'Al-Qaeda tape' claims Madrid bomb attacks

Spanish authorities are today examining a video tape featuring a purported spokesman for al Qaeda who claims responsibility for…

Spanish authorities are today examining a video tape featuring a purported spokesman for al Qaeda who claims responsibility for the Madrid bomb attacks.

The claim of responsibility for the atrocity which left 200 dead and 1,500 injured emerged late last night.

Hours earlier, Interior Minister Angel Acebes announced that five people, including some with possible links to Moroccan militants, had been arrested in the first breakthrough in the investigation of Thursday's near-simultaneous attacks on four commuter trains.

Mr Acebes said today police had not been able to identify the spokesman referred to on the tape. "We have not been able to identify the person...in whose name the attacks were claimed.
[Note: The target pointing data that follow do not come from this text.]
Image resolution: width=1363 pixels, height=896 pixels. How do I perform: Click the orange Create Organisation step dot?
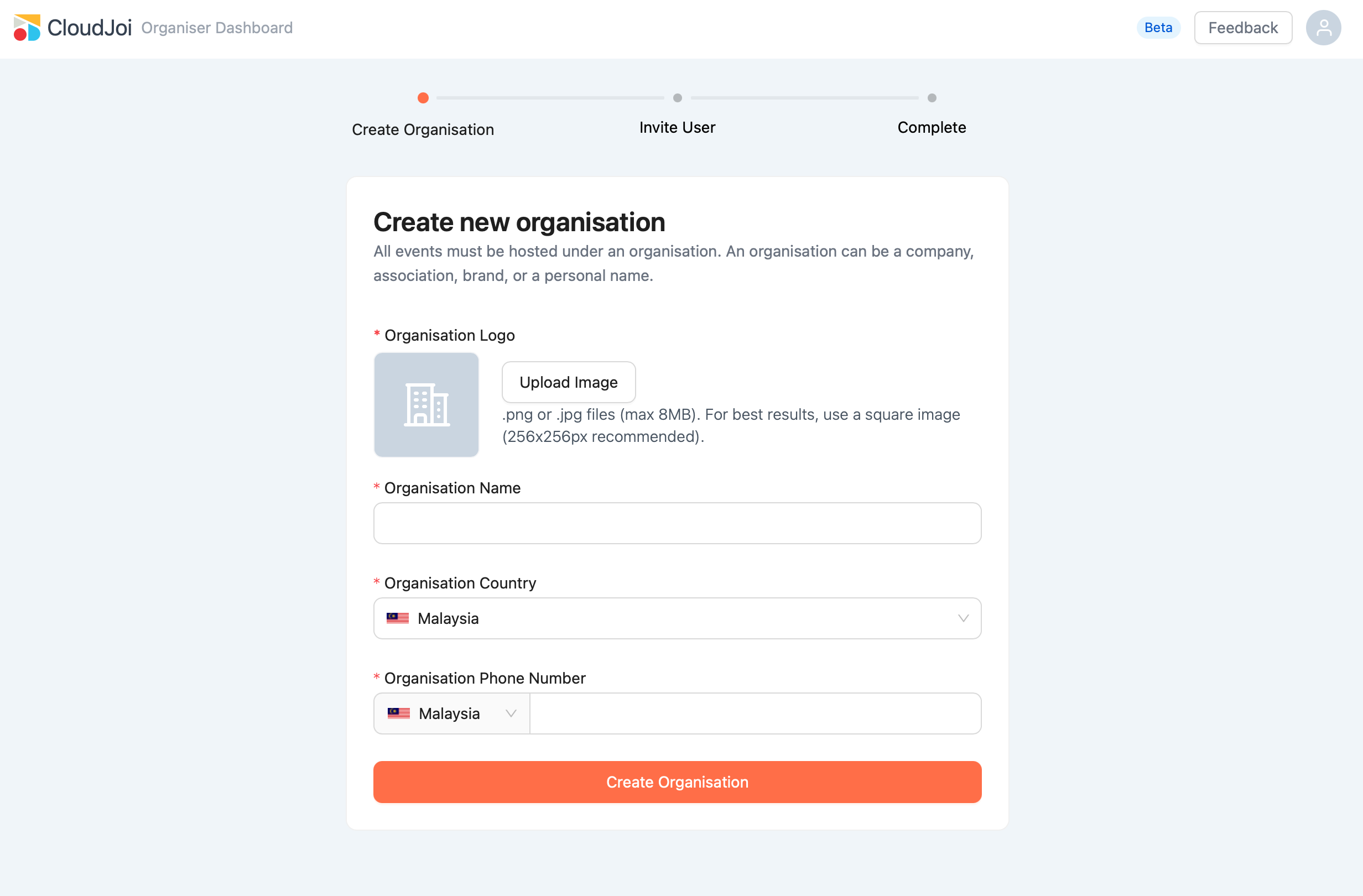tap(423, 98)
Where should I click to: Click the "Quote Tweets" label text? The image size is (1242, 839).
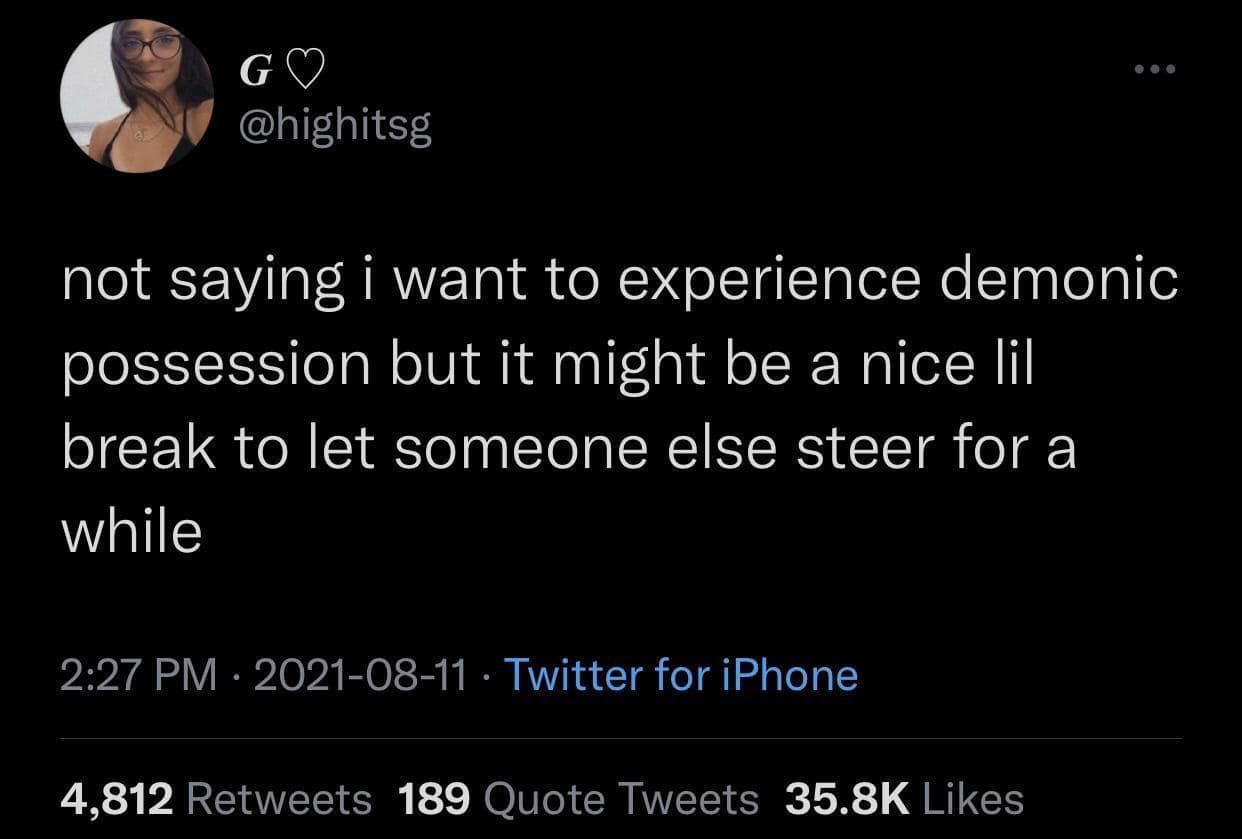(x=621, y=798)
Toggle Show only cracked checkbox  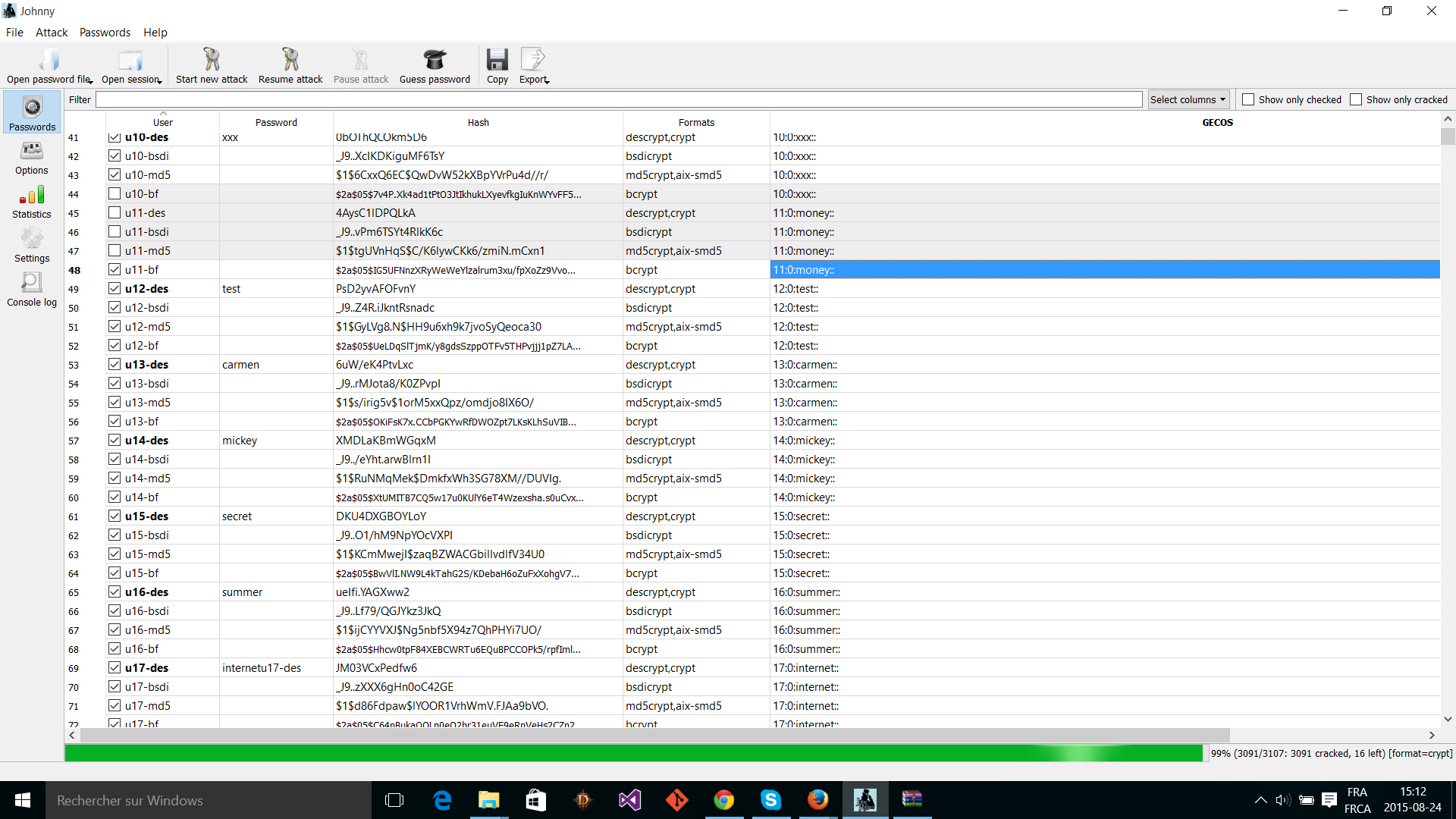(1356, 99)
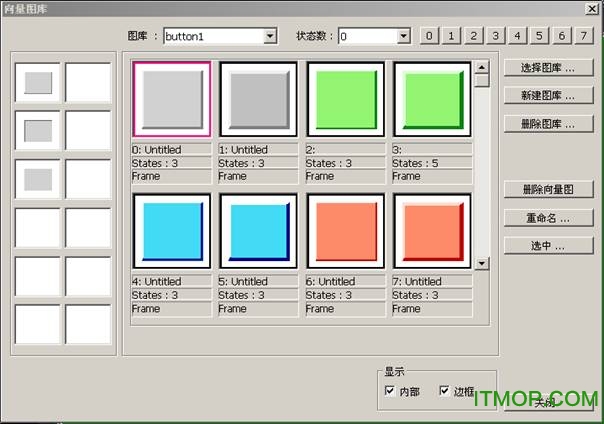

Neither the French, British nor Portuguese services have any knowledge of this person."

READ MORE

If al Qaeda involvement is confirmed, it would be the first time the Islamic militant group has struck in the West since the attacks on New York and Washington on September 11th, 2001.

Under outgoing Prime Minister Jose Maria Aznar, Spain has been a close ally of the United States, firmly supporting US policy on Iraq and sending 1,300 troops there after the war.

The claim of responsibility came in the videotape recovered by Spanish police from a waste paper bin on the outskirts of Madrid after a television station received a call saying the tape was there.

On the tape, a man speaking in Moroccan-accented Arabic says al Qaeda launched the attacks in retaliation for Spanish co-operation with the United States and its allies.

"If you don't stop your injustices, more blood will flow and these attacks are very little compared with what may happen with what you call terrorism," the man said, according to a Spanish transcript provided by the Interior Ministry.

The statement referred specifically to Iraq and Afghanistan, both countries where Spain has sent troops to keep the peace.

The man noted that the Madrid blasts came exactly two-and-a-half years after the September 11th attacks.

"He makes the statement in the name of someone claiming to be the military spokesman of al Qaeda in Europe, Abu Dujan al Afgani," Mr Acebes told a news conference.

Mr Acebes said the name was not known to intelligence services and that investigators were examining the tape's authenticity.

The Interior Ministry did not release the video itself.

Mr Acebes said the man speaking on it wore Arab dress and had his face uncovered. At an earlier news conference Mr Acebes said investigators had found no evidence of suicide bombers.

The video was released after thousands of anti-government protesters took to the streets across Spain on last night demanding to know "the truth" behind the rail bombs, denouncing the ruling Popular Party (PP), and shouting slogans like "Don't Manipulate Our Dead!"

The latest developments call into question the Spanish government's initial insistence that armed Basque separatist group ETA was the prime suspect behind the bombs. Mr Acebes said both lines of investigation remained open.